26A Atölye Kara Tahta’da dün, Korsan Parti Hareketi’nden Deniz Yenihayat tarafından “Hadi Yaşadığımız Distopyanın Adını Koyalım: Hypernormalisation” başlıklı aktarım gerçekleştirildi.

Aktarıma belgeselci Adam Curtis’in “Hypernormalisation” adlı belgeselinden kısa bir gösterim ile başlayan Deniz Yenihayat, bugün küresel çapta içinde yaşadığımız korkunç yıkıma ve bu yıkımın nasıl normalleştirildiğine değindi.
Antropoloji profesorü Alexei Yurchak’ın Everythig Was Forever Until It Was No More kitabında kullandığı “hipernormalizasyon” kavramından bahseden Deniz Yenihayat, kitapta, Sovyetlerin çöküş döneminde politikacılar tarafından “her şeyin plana uygun ilerlediği” yönünde propagandalarına karşın insanların kaderlerini değiştiremeyeceklerine inanarak, var olan duruma “aşırı entegre” bireyler haline geldiğini belirtti.
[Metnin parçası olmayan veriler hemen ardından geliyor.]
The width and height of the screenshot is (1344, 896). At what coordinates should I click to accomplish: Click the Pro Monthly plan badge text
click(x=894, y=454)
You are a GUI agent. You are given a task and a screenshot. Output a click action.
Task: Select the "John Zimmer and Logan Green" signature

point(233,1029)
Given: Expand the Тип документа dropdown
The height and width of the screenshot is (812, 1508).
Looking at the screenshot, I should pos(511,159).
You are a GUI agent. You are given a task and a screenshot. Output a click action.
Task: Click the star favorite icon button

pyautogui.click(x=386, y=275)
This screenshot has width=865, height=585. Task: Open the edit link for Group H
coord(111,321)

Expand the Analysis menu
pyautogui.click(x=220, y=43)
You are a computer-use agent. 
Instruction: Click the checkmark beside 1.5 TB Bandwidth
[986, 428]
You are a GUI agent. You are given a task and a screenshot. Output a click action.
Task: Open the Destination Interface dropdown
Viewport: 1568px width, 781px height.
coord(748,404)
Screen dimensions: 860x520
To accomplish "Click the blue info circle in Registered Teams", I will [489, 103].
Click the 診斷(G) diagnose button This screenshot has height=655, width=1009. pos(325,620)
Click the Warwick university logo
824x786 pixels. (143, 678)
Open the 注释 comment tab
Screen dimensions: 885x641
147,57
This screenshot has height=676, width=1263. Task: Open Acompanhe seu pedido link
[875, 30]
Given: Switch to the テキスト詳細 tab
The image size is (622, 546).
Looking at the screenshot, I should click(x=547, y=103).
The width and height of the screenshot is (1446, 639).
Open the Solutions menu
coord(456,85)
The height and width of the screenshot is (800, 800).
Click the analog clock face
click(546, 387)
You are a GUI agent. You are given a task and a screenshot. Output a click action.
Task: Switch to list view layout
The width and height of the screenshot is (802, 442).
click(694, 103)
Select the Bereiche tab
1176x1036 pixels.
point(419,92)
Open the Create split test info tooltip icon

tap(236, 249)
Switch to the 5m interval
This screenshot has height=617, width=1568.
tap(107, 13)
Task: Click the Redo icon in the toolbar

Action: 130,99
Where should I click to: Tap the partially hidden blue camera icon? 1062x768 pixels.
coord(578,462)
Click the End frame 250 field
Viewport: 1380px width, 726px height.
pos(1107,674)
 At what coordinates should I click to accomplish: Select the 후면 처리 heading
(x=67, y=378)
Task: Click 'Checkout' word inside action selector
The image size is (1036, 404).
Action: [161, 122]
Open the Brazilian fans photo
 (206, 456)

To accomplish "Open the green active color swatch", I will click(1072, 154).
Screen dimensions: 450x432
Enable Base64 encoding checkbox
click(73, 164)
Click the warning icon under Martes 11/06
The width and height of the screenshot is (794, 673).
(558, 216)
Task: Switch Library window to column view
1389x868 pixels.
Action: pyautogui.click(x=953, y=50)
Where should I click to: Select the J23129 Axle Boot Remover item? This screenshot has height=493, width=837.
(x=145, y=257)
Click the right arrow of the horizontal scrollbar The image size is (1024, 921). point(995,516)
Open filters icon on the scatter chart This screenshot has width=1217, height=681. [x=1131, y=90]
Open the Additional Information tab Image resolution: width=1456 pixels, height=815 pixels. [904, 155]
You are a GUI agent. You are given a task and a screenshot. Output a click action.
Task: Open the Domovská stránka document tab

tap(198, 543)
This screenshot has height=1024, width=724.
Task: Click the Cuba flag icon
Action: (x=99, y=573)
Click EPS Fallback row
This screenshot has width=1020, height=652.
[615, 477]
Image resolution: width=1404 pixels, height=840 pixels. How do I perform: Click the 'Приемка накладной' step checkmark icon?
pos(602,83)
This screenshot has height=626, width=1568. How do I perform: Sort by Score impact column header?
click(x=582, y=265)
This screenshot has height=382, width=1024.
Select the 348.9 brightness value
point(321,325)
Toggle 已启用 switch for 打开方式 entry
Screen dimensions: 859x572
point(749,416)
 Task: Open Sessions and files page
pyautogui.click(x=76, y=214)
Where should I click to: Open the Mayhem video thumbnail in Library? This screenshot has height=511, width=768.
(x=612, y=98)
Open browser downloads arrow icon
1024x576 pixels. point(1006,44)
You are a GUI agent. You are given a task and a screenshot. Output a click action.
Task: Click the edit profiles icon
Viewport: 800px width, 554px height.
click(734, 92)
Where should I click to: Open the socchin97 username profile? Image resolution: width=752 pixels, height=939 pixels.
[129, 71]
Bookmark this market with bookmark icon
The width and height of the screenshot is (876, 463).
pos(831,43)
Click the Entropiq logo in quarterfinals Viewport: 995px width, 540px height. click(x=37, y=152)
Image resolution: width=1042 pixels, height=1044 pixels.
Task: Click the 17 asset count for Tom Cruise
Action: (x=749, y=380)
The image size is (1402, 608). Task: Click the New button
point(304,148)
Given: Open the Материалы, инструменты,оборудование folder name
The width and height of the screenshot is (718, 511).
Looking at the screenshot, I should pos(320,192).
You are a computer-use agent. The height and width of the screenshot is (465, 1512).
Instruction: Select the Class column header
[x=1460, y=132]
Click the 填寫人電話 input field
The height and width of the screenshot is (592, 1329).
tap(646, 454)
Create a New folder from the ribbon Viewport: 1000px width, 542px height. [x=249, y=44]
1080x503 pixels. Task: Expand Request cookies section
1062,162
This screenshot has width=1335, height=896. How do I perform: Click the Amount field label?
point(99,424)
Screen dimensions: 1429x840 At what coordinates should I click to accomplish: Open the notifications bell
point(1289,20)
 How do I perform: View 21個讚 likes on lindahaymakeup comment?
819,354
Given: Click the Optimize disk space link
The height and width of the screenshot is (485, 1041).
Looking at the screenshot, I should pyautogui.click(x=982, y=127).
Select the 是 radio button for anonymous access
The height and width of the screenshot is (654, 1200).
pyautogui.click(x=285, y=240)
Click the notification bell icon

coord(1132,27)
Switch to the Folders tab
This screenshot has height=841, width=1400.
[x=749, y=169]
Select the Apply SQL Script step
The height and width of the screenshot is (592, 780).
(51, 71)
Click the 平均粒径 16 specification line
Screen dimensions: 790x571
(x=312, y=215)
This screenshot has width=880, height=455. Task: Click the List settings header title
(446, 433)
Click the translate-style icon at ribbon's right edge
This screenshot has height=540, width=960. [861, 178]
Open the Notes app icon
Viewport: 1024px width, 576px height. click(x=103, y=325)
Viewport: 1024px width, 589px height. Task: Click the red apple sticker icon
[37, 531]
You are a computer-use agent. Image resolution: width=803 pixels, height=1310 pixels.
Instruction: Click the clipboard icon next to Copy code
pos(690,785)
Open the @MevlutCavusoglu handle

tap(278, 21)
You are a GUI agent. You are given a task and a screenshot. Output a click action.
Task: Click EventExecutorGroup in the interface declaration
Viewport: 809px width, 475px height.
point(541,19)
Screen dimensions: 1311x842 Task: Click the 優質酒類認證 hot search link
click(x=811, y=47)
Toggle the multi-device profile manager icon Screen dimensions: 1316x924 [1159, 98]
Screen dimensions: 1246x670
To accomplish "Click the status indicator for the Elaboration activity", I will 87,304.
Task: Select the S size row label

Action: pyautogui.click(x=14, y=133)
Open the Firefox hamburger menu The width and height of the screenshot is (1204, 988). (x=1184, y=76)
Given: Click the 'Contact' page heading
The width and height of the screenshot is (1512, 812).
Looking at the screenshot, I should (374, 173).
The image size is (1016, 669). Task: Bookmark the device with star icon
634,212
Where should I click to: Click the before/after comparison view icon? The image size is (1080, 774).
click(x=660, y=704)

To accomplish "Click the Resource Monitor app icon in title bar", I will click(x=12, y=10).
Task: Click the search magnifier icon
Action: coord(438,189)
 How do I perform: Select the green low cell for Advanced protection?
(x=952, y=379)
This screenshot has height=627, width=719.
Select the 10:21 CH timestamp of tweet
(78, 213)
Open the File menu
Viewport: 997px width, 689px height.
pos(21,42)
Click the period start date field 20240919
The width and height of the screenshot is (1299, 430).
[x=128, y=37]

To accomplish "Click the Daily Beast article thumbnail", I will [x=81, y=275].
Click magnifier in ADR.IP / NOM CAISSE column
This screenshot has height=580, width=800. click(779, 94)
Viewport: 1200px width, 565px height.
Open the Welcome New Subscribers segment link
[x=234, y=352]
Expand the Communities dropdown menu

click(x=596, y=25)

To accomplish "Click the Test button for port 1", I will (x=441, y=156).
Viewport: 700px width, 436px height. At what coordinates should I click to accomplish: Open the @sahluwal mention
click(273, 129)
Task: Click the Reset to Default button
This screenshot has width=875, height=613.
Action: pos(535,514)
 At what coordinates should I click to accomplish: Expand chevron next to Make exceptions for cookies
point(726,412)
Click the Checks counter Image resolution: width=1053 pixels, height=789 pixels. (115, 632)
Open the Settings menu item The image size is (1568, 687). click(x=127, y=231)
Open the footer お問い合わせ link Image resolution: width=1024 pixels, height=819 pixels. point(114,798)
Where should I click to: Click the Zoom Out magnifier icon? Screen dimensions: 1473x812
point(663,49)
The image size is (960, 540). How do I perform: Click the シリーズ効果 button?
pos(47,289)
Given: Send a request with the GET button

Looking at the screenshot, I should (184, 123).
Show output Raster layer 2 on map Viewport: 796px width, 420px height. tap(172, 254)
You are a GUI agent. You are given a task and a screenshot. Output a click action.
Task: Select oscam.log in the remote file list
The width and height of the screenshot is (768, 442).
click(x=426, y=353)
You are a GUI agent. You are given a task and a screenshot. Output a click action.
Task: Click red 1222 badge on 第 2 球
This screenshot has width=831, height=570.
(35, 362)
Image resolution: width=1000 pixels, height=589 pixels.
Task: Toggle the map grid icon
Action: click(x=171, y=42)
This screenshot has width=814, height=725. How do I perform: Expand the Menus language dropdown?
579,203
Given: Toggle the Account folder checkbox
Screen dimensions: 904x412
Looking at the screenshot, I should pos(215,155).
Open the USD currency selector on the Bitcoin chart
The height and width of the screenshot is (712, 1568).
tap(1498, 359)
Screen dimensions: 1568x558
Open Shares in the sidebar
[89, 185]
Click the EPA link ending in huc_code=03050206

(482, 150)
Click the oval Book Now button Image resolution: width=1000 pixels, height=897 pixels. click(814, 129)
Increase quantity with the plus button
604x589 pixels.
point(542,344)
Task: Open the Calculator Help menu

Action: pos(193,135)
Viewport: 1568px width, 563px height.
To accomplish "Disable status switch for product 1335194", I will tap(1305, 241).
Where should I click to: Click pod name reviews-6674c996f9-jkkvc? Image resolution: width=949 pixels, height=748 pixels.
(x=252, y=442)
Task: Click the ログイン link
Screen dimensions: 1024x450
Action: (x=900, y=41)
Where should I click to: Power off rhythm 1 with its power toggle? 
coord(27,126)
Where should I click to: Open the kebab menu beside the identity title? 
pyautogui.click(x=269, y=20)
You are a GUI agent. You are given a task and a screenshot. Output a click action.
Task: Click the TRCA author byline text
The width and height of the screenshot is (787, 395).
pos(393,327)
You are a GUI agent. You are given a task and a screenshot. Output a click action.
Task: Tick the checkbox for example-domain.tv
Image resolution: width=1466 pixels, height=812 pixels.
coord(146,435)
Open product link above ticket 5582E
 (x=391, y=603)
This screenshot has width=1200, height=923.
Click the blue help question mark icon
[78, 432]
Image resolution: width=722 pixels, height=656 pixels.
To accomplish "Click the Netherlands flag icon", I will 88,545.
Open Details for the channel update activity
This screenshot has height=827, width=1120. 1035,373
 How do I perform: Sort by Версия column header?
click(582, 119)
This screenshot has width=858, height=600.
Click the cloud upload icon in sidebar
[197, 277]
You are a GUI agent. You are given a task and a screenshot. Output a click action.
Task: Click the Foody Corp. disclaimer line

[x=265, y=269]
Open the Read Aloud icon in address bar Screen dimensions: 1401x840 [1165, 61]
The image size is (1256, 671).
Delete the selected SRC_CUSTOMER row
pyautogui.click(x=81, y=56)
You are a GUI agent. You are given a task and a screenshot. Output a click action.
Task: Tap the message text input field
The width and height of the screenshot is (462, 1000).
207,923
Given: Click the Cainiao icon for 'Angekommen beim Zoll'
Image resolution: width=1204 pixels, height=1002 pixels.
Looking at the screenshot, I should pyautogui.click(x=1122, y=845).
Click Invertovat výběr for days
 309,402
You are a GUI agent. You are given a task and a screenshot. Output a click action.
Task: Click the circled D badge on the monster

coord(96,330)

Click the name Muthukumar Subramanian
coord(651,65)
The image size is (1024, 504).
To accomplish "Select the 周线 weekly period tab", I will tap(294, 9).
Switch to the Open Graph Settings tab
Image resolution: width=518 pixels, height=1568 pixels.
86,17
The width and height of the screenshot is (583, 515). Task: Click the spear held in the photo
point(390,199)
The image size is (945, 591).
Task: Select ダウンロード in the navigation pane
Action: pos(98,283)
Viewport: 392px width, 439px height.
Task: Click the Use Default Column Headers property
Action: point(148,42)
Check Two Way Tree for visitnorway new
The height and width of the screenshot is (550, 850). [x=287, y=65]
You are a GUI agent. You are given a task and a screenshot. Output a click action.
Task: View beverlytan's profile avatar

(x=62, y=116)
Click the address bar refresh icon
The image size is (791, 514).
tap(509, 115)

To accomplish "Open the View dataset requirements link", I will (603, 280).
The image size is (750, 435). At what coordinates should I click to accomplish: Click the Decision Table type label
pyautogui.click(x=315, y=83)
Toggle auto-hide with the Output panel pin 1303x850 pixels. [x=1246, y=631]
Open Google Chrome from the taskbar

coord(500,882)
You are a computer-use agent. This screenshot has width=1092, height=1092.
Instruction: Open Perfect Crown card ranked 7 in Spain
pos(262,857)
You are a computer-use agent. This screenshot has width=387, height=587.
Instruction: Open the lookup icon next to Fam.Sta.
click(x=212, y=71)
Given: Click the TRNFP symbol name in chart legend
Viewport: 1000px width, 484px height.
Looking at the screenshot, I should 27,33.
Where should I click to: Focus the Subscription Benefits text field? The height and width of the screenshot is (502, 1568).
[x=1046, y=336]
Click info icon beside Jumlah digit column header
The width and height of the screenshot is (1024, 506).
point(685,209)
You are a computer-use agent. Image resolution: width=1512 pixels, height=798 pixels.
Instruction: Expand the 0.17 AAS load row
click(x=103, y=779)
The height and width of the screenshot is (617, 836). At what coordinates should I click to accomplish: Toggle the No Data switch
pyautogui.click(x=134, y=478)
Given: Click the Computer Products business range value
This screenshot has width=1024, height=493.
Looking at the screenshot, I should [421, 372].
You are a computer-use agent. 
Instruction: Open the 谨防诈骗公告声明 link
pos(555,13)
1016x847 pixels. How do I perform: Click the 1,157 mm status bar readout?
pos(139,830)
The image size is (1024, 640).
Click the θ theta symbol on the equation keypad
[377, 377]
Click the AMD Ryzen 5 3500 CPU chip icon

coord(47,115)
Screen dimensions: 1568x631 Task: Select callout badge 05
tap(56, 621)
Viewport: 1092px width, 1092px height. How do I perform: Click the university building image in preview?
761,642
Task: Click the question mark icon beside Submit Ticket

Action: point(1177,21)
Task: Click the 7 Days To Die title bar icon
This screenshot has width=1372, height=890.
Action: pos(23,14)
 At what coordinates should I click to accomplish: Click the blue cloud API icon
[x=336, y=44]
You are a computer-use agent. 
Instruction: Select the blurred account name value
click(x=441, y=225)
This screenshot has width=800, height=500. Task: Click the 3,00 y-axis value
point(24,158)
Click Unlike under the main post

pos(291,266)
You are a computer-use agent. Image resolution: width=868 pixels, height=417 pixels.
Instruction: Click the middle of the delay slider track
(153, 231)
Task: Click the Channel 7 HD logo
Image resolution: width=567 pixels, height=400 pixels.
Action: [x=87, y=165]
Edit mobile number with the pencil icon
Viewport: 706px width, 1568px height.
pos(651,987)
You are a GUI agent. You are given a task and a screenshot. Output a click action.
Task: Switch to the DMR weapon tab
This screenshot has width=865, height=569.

Aktarımda, bugün yaşadığımız hipernormalizasyonun göstergelerini iklim değişikliği, ekonomi-politik çöküş, küresel terör, yükselen ırkçılık, sosyal adaletsizlikler, sürekli savaş ve yıkım beklentisi olarak sıralandı. Bugün çökmekte olan sisteme aşırı entegre olduğumuzu, temsili demokrasi adı altında işlevsizleştirilmiş devletlerde yaşamak zorunda bırakıldığımıza değinen Deniz Yenihayat, bu çöküş gerçeğiyle ancak onu “aşırı normalleştirerek” başa çıktığımızı belirtti. İçinde yaşadığımız küresel sistemde yalnızca “mobilyalarımızı, bedenlerimizi ya da sosyal medya profillerimizi kontrol edebildiğimizi ve değiştirebildiğimizi belirten Yenihayat, bugün internetin de bu amaçla kullanılmakta olduğunu vurguladı.

Aktarımda veri şirketleri, troll orduları, bot hesaplar, post-truth kavramı etrafında anlatılırken; bir distopya örneği olarak hipernormalizasyonun çözümü için yine de internetle yaratılacak ağ toplumu aracılığıyla bir çözüm mümkün mü sorusuna cevap arandı.